* _Document_:
Riding to the Glorious Heights of Heroism
“Mussolini rides like a bear in a circus act!”
Gino Bartali who was ordered to give Mussolini cycling lessons
I am looking for a musical which will fill the emotional hole created by Come From Away closing in London in January and I think I may have found it. In development and in concert, is a new musical based on a true story of heroism, courage and compassion for others.
Set in Tuscany starting in the 1930s we are with Gino Bartali (James Darch) born into a poor family earning a living as carters. He hears about a bicycling race but doesn’t have a bicycle and it would take several years for him to earn enough money to afford one. He approached a shy man Giorgio Nico (Mark Blaker) who is the local bookkeeper and accountant who agrees to help him. Nico secures Gino a child’s bike in pink but Gino makes the most of this opportunity and wins the mountain race.
As a result he is invited to work for the Italian national team not as a rider but as a helper. His cycling prowess is recognised and he is found a place on the Italian team and wins the prestigious Giro d’Italia twice in 1937 and 1938 with its amazing mountain climbs.
The 1930s coincides with the rise of Mussolini and his Fascisti in Italy and dividing people between supporting the Socialists or the Fascists in German occupied Italy. With the Cardinal of Florence, Cardinal Della Costa (Ricardo Alonso) Gino Bartali as a cycling hero is allowed to travel to practise. Gino and the Cardinal devise a plan to get forged passports to Jewish children left in Italy after their parents are sent to concentration camps. Later he uses a training trailer on his bicycle to smuggle out five children by riding over the Alps to Switzerland. It is estimated that he saved 800 lives. Imagine riding a bicycle uphill with all that extra weight. He made 53 Alpine trips.
There is Gino’s love interest Adriana Bani (Daisy Wood-Davis) and a fierce rivalry with a Blackshirt man, Gino’s Nemesis, Major Mario Carita (Neil McDermott) who also loves Adriana. The second act is more developed and in it Nico pleads with the Milanese clergy accountants for funding for bribes to secure the required Nazi stamp on the children’s passports. The comedy scene has the clergy accountants wearing green eyeshades as well as clerical fringed sashes. A tender blackshirt, a violinist Felix (Marcus Harman) is persuaded to help the children in a heart warming moment with terrible personal consequences for him.

* _Given data_:
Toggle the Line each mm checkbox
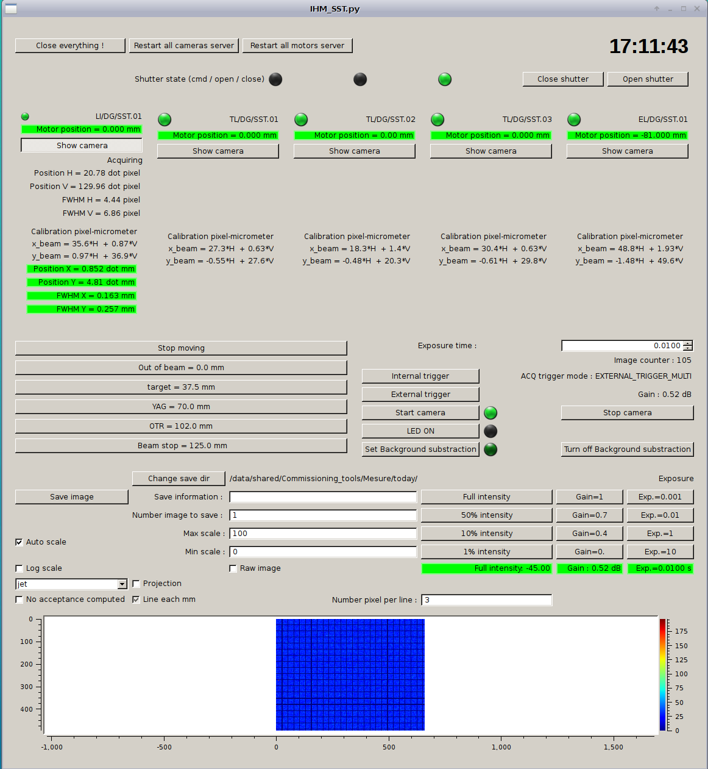 (x=136, y=599)
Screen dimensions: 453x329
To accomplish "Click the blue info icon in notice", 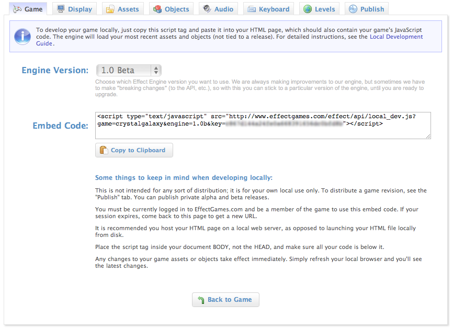I will (22, 36).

* _Stated goal_: According to the musical review, in which years did Gino Bartali win the Giro d'Italia? The listing has no connection to the review above.

* _Output for this exercise_: 1937 and 1938.